The two developments came about hours apart. According to the ADB, Pakistan’s GDP growth rate will reach 2.4 percent during the ongoing financial year and will reach 2.8 percent in the next fiscal year. It noted that inflation had decreased in the country during FY2023-24, and would decline steadily in FY2024-25 as well.
It noted that increased domestic consumption and increased remittances helped the economy this year. The ADB stated that continued recovery of the growth rate, and macroeconomic stability depend on Pakistan’s implementation of reforms. Through these reforms, the country would not only be able to stabilize the economy further but also build fiscal buffers to safeguard it from external shocks.
It advised Pakistan to spend more on social initiatives while reducing fiscal losses from state entities. It urged the government to improve the business environment in Pakistan. It is worth noting here that average headline inflation declined to 23.4 percent in the ongoing fiscal year, as compared to 29.2 percent during the last year.
Shehbaz Sharif invites Dr Muhammad Yunus to undertake an official visit to Pakistan
According to the Asian Bank, the reduction in inflation stemmed from improved agricultural production and is expected to decline further to 15 percent in the next fiscal year. Separately, the international lender approved the $7 billion loan for Pakistan, the Prime Minister’s Office confirmed during the day.
Commenting on the development, Shehbaz Sharif not only expressed satisfaction on the matter but also highlighted the ongoing process of the economic reforms. He made it clear that once the country achieves economic stability, it will pursue growth and development. He highlighted how investment and business activities had surged recently, thus validating the government’s efforts.
He highlighted how remittances helped the economy gain stability. The premier said that if the government’s reforms continue, this could be the last IMF program. He thanked China, Saudi Arabia, and the United Arab Emirates for supporting Pakistan in getting the IMF deal.
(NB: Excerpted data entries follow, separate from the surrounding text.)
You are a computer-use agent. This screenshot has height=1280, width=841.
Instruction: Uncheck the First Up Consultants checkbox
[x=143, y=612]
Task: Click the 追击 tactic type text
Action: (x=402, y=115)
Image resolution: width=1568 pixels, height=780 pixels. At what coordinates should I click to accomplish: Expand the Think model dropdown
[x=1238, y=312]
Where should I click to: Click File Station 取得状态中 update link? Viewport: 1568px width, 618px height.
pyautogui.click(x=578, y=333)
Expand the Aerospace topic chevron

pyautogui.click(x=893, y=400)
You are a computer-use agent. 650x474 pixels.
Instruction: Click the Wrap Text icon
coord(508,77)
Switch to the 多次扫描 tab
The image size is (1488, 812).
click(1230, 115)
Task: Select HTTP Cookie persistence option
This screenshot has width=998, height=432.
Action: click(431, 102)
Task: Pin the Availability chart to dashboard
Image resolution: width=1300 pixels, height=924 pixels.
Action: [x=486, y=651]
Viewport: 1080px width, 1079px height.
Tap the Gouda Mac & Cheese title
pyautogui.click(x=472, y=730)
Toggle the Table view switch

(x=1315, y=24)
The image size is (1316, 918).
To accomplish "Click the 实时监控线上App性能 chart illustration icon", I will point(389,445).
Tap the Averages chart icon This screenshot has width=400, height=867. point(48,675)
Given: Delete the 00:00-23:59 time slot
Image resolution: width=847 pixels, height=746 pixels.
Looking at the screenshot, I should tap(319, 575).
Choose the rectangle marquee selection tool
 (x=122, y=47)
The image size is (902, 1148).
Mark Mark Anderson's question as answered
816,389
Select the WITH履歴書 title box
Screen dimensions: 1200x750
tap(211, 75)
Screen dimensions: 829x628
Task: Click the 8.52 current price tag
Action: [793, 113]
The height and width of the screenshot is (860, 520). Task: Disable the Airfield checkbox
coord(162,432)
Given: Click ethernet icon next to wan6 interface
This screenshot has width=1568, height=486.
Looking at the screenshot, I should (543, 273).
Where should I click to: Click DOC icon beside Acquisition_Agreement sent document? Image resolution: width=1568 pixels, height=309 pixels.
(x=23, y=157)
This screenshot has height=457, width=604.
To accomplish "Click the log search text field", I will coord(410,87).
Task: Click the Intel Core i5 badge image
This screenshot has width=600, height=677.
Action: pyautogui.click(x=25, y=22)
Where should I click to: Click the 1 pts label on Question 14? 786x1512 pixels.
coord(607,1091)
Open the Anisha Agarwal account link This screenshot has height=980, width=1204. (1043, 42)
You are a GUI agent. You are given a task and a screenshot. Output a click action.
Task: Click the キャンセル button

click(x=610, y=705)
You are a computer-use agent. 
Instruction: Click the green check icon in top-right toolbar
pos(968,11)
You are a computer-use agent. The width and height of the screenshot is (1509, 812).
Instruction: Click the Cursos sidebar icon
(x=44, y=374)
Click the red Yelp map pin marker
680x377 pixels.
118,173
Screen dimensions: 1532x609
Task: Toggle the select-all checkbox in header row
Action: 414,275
He thanked the economic team of the government and the chief ministers.
On the political front, Pakistan and Bangladesh engaged to discuss further collaboration for the mutual development of both the South Asian countries. A meeting was held between Prime Minister Shehbaz Sharif with Chief Advisor of Bangladesh’s Interim Government Dr Muhammad Yunus. The meeting came about on the sidelines of the 79th session of the UN General Assembly.
Prime Minister Shehbaz Sharif highlighted necessity of working together to strengthen relations. He suggested parliamentary exchanges, people-to-people contacts, besides other activities. He invited Dr Muhammad Yunus to undertake an official visit to Pakistan. Also, the prime minister held a meeting with Kuwait’s Crown Prince Sheikh Sabah Al-Khaled Al-Hamad Al-Mubarak Al-Sabah to discuss Pakistan’s economic ties with the country.
The meeting also came on the sidelines of the running UNGA session. During the meeting, political, economic, and defense matters came under discussion and both sides agreed to enhance collaboration on regional and global issues. State Minister for Finance Ali Pervaiz Malik also took to the state television and credited the leadership of the Pakistan Muslim League-N for making necessary decisions and skipping political interests.